====== Extracted records
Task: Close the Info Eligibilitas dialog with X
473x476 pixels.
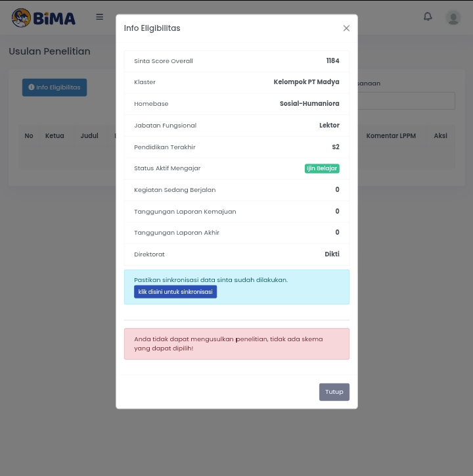Action: 346,28
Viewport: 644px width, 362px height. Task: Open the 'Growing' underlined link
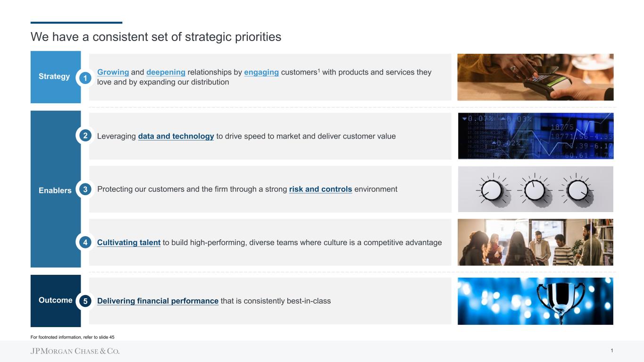[x=113, y=72]
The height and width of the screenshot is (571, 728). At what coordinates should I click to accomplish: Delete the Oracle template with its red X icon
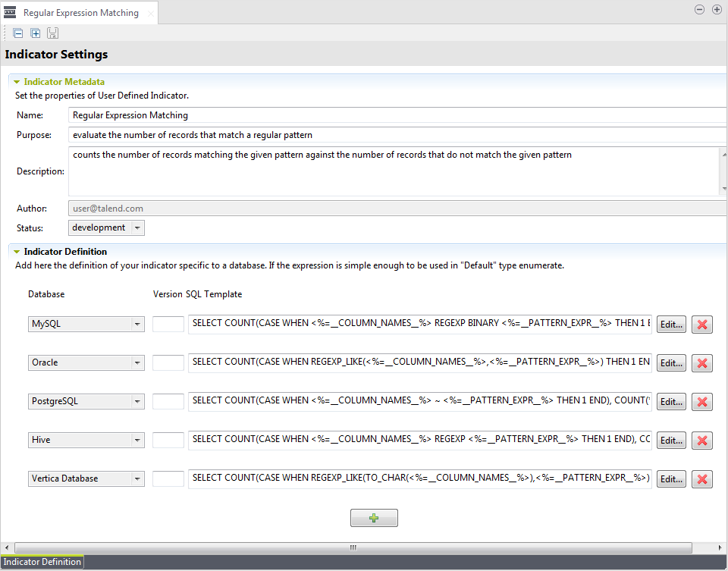click(701, 362)
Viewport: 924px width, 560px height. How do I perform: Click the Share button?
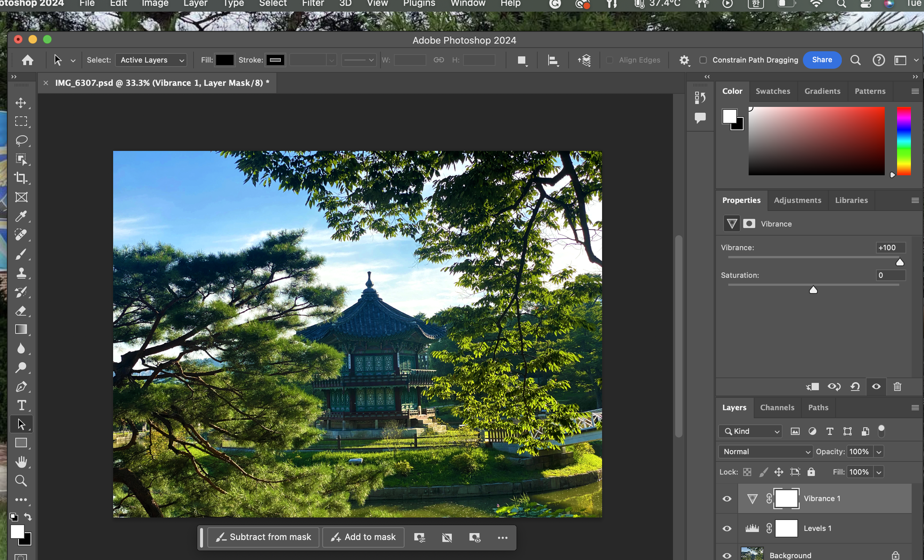pyautogui.click(x=822, y=60)
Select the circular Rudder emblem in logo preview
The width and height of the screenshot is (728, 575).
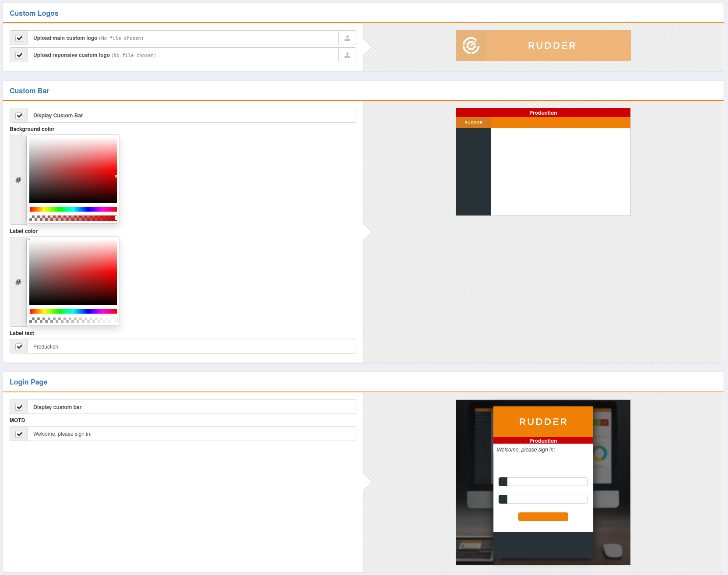coord(471,45)
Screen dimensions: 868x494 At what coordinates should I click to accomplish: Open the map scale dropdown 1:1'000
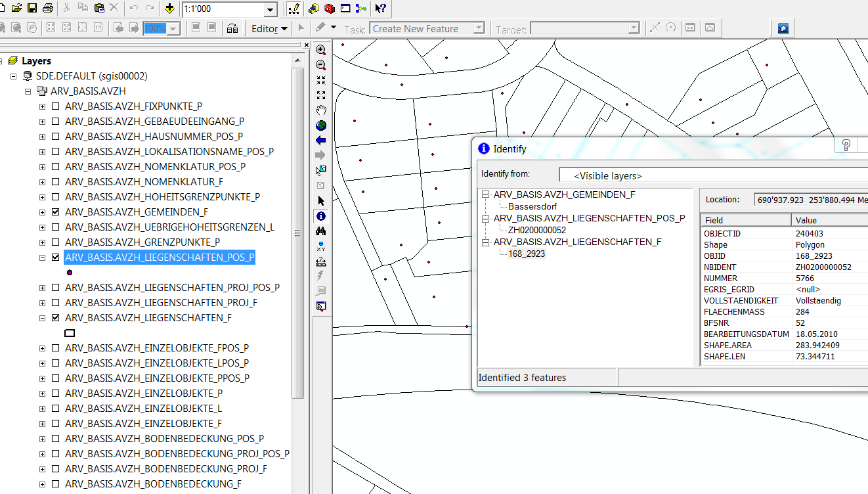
============
Written problem: Write out all of the material above again, requests included, and shift every coordinate in the answers by adding 68 to it. Leave the pictures out.

Solved exercise:
Task: Close the Info Eligibilitas dialog with X
473x476 pixels.
Action: 414,96
Viewport: 644px width, 362px height. Task: Open the 'Growing' underlined link
[x=181, y=140]
The height and width of the screenshot is (571, 728). At what coordinates should I click to accomplish: Delete the Oracle template with its red X icon
click(769, 430)
Viewport: 924px width, 560px height. How do I perform: Click the Share button?
pyautogui.click(x=890, y=128)
Select the circular Rudder emblem in logo preview
The width and height of the screenshot is (728, 575).
coord(539,113)
Screen dimensions: 868x494 At what coordinates should I click to accomplish: Open the map scale dropdown 1:1'000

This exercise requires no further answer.